Three-dimensional Measurements of Flow Field and Contaminant Dispersion in Urban Environments using Magnetic Resonance Imaging

The dispersion of a scalar contaminant through an urban environment is complex to simulate and current modeling techniques lack detailed validation data necessary to assess accuracy. This work provides a detailed data set for Computational Fluid Dynamic simulations as well as an analysis of fluid flow and contaminant dispersion across two incident angles, 0 and 45 degrees from the freestream, across an array of cubical buildings, with one building in the center column three times as tall. The contaminant is injected from the base behind the tall building. Magnetic resonance imaging techniques are used to collect three-dimensional, time-averaged, three-component velocity and concentration field data.

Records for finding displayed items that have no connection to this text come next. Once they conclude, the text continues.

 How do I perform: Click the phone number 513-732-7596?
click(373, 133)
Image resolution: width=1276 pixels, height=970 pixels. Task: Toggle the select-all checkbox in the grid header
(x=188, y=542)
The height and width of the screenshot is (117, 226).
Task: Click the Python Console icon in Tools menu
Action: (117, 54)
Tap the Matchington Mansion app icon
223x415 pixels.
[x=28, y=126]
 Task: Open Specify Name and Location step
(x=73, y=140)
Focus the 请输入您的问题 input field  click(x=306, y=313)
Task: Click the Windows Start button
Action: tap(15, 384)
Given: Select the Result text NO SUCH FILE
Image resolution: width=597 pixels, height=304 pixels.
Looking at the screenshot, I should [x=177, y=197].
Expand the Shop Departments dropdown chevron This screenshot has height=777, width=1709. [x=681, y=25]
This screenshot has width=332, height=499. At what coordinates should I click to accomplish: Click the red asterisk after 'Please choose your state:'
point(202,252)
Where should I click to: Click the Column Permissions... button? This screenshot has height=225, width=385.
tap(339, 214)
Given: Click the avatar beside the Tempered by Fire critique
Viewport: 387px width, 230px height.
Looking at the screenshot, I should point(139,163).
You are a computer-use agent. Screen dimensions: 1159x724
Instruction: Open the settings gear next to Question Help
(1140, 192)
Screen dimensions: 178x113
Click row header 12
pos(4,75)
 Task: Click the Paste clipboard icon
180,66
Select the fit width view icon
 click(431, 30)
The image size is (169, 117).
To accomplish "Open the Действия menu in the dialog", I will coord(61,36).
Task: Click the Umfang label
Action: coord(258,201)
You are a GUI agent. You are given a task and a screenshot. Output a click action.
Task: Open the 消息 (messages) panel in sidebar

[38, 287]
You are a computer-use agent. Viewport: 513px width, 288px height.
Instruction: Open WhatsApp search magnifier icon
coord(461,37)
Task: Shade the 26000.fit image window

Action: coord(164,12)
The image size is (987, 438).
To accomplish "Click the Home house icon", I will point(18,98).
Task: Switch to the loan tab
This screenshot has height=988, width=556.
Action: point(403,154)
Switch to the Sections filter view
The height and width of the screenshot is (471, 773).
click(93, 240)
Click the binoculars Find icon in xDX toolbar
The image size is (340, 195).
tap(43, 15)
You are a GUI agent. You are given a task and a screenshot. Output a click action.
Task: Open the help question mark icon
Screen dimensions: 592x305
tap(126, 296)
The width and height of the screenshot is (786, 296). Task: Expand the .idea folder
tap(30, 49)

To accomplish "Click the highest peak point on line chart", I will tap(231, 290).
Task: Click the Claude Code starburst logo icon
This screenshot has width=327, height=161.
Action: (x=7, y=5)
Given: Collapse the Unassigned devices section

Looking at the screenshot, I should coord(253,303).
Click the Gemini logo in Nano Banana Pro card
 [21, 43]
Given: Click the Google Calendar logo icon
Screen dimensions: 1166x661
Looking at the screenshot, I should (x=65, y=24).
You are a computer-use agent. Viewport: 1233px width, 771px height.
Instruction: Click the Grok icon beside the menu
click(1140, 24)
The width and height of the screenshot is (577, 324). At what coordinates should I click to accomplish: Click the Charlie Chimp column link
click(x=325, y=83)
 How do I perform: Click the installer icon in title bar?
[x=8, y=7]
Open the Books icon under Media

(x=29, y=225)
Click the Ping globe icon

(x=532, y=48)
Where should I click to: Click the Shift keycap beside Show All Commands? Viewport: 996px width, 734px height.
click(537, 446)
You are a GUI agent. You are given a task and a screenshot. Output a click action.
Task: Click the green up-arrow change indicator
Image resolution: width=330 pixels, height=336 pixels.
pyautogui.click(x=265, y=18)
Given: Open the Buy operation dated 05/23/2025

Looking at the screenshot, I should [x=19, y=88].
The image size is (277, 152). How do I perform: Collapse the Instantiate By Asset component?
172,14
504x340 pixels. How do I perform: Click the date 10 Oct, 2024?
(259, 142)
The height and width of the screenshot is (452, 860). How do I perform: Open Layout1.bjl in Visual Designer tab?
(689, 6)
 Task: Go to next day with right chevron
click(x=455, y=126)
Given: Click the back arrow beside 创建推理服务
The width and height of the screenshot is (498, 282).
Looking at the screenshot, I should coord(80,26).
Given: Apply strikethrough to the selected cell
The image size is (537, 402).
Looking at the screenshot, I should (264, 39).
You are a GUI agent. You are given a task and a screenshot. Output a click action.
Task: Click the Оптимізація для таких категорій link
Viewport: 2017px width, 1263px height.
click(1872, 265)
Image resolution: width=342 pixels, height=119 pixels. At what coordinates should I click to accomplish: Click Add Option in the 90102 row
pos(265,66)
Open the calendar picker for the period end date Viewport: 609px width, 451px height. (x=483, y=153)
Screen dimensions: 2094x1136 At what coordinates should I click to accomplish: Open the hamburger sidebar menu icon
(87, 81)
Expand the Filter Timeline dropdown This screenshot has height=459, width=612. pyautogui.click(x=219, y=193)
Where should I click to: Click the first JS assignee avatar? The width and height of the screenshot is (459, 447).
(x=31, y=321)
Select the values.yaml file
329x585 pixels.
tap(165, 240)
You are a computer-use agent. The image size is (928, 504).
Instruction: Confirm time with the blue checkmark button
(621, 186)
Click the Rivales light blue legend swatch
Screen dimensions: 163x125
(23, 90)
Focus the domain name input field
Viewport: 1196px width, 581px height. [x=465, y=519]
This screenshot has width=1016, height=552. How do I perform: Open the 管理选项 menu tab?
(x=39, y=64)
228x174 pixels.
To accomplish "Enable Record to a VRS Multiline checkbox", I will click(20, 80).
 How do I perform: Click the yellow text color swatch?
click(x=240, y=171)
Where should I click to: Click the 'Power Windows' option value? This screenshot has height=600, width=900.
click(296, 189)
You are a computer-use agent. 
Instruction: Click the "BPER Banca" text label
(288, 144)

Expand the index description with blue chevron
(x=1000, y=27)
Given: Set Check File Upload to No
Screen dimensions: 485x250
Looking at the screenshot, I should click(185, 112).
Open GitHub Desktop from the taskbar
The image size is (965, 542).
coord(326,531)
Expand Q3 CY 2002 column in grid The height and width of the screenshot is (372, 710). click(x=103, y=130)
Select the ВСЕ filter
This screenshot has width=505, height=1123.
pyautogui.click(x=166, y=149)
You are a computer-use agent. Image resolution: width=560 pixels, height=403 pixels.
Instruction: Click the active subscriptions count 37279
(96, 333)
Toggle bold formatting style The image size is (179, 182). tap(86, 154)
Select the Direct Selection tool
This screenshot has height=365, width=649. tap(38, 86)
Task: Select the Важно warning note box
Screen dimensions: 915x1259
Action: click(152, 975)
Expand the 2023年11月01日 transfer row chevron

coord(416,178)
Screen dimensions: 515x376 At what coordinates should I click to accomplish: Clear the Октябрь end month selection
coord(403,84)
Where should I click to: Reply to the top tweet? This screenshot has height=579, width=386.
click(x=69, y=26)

The flow is conducted in a water channel at a fully turbulent condition. The 0 degree case shows symmetrical velocity flow around each building with counter-rotating vortices immediately behind the tall building. Scalar contaminant dispersion in this array shows a rapid draw of higher concentration fluid up the back of the tall building, which is advected downstream. The 45 degree array shows similar patterns with vortices covering a larger area in the wake of the tall building. Analysis of the streamlines around the tall building indicate more `mechanical' dispersion due to the lateral spreading of the streamlines. These experiments should help improve prediction performance.